Most large-scale microbial production of recombinant proteins are based on Escherichia coli, yeasts, or filamentous fungi systems. Using eukaryotic hosts, antibody fragments are generally expressed by targeting to the secretory pathway. This enables not only efficient disulfide bond formation but also secretion of soluble and correctly folded product. For this goal, a recombinant vector was constructed to produce a single-domain antibody (NbAahI′22) directed against AahI′ scorpion toxin using the methylotrophic yeast Pichia pastoris. The corresponding complementary DNA was cloned under control of the alcohol oxidase promoter in frame with the Saccharomyces α-factor secretion signal and then transferred to P. pastoris cell strain X-33. Using Western blot, we detected the expression of the recombinant NbAahI′22 exclusively in the culture medium.
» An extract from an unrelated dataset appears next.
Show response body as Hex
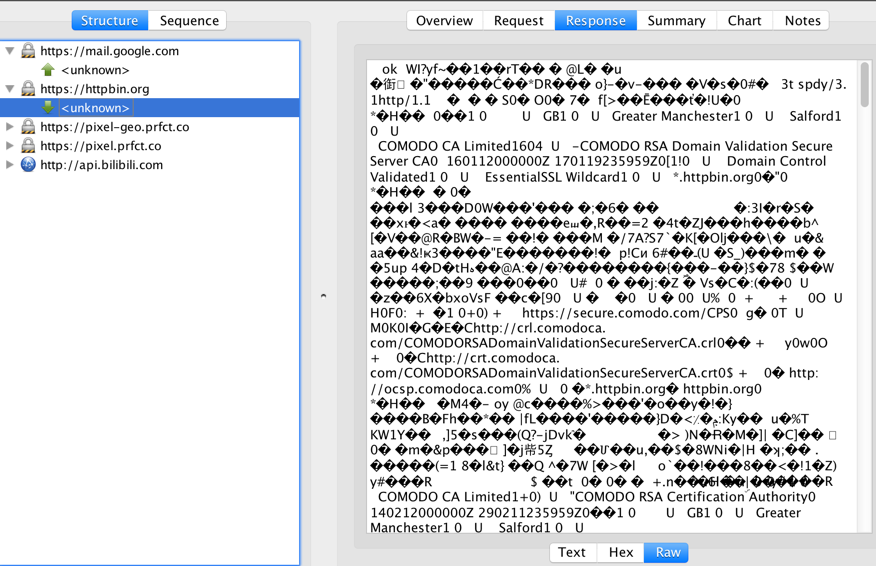The image size is (876, 566). (620, 552)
Targeting to the histidine label, the secreted nanobody was easily purified on nickel–nitrilotriacetic acid resin and then tested in enzyme-linked immunosorbent assay. Interestingly, the production level of the NbAahI′22 in its new glycosylated form reached more than sixfold that obtained in E. coli. These findings give more evidence for the utilization of P. pastoris as a heterologous expression system.